Mechanism of activation of latent recombinant transforming growth factor beta 1 by plasmin.

Abstract

Medium conditioned by Chinese hamster ovary (CHO) cells transfected with the simian pre-pro-TGF.beta.1 cDNA contains high levels of latent TGF.beta.1. The amino-terminal region of the TGF.beta.1 precursor is secreted and can be detected in the conditioned medium by immunoblotting using peptide antibodies specific for amino-terminal peptides. Chemical cross-linking of CHO-conditioned medium using bis-(sulfosuccinimidyl)-suberate (BS3) followed by immunoblot analyses indicates that latent recombinant TGF.beta.1 contains both the cleaved amino-terminal glycopeptide and mature TGF.beta.1 polypeptide in a noncovalent association and that this association confers latency.
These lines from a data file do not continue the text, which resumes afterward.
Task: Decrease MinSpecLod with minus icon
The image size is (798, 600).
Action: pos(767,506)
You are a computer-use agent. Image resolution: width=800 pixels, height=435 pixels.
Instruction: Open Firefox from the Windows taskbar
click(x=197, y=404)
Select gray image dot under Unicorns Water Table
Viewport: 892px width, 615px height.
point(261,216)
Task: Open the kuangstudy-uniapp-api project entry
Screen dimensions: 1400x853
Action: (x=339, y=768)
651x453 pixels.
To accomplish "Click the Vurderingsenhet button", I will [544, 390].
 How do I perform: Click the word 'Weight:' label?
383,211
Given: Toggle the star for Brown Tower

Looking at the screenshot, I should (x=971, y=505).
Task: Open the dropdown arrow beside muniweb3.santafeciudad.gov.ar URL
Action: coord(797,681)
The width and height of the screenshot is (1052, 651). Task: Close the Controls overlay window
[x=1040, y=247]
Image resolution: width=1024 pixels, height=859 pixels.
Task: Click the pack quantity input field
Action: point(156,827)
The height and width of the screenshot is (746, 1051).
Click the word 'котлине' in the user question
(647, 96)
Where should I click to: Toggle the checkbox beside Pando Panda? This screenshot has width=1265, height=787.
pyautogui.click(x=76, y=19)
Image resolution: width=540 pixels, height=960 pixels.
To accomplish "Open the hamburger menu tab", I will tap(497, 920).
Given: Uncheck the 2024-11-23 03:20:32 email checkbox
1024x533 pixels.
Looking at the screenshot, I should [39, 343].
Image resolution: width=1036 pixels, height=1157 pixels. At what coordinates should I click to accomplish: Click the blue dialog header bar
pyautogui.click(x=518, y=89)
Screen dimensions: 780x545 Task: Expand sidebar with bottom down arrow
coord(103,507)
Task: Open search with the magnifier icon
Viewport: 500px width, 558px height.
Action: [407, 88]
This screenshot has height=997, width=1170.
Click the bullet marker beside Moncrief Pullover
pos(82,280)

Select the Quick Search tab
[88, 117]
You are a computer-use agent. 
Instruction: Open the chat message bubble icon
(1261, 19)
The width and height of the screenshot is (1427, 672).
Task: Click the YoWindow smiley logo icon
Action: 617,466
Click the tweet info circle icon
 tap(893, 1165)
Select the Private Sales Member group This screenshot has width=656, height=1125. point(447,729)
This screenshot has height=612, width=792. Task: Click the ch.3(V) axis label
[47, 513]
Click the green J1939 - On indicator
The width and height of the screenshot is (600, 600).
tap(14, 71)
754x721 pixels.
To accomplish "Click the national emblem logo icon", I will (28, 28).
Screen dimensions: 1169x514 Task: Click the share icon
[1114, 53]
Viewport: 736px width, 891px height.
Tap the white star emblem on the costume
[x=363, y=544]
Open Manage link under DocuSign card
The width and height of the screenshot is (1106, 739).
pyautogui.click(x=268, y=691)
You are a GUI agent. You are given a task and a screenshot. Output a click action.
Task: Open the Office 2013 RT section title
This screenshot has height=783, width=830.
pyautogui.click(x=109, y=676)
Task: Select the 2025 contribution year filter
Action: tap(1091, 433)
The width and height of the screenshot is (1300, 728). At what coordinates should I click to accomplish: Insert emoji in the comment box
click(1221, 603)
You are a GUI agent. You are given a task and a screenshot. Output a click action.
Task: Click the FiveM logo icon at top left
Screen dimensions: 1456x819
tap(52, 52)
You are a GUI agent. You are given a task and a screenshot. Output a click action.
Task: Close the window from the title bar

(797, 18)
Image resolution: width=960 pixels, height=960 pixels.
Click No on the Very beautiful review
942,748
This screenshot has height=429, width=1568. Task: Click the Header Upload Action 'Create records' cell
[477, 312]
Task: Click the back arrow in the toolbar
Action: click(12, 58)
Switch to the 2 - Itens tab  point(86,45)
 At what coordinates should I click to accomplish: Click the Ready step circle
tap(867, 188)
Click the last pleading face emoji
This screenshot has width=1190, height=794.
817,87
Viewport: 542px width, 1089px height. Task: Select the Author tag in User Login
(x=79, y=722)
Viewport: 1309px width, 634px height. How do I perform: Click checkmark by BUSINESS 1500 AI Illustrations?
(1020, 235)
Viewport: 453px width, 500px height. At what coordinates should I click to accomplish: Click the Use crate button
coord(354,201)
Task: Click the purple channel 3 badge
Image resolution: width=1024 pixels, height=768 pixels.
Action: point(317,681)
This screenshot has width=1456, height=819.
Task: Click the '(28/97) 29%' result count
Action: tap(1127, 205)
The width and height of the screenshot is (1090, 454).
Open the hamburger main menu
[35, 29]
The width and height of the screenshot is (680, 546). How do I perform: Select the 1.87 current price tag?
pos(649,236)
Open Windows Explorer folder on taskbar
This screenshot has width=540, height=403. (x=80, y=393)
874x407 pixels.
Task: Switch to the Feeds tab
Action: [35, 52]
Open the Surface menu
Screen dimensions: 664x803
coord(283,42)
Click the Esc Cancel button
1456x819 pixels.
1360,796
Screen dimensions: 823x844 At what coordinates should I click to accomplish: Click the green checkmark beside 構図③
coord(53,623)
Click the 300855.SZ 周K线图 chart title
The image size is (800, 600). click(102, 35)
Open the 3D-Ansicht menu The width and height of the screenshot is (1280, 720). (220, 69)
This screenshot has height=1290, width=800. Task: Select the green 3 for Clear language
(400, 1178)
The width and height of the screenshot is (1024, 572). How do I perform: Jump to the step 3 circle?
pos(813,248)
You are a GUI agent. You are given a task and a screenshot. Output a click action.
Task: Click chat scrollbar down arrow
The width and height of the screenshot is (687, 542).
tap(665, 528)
The data presented here do not support the involvement of a unique TGF.beta. binding protein(s) in latent recombinant TGF.beta.1. Plasmin treatment of CHO-conditioned medium resulted in the appearance of TGF.beta. competing activity. In addition, immunoblot analysis of plasmin-treated CHO-conditioned medium indicates that the amino-terminal glycopeptide is partially degraded and that mature TGF.beta.1 is released. Thus, activation of latent TGF.beta.1 may occur by proteolytic nicking within the amino-terminal glycopeptide thereby causing a disruption of tertiary structure and noncovalent bonds, which results in the release of active, mature TGF.beta.1. Acid activation of latent TGF.beta., in comparison, appears to be due to association of the amino-terminal glycopeptide from the mature polypeptide.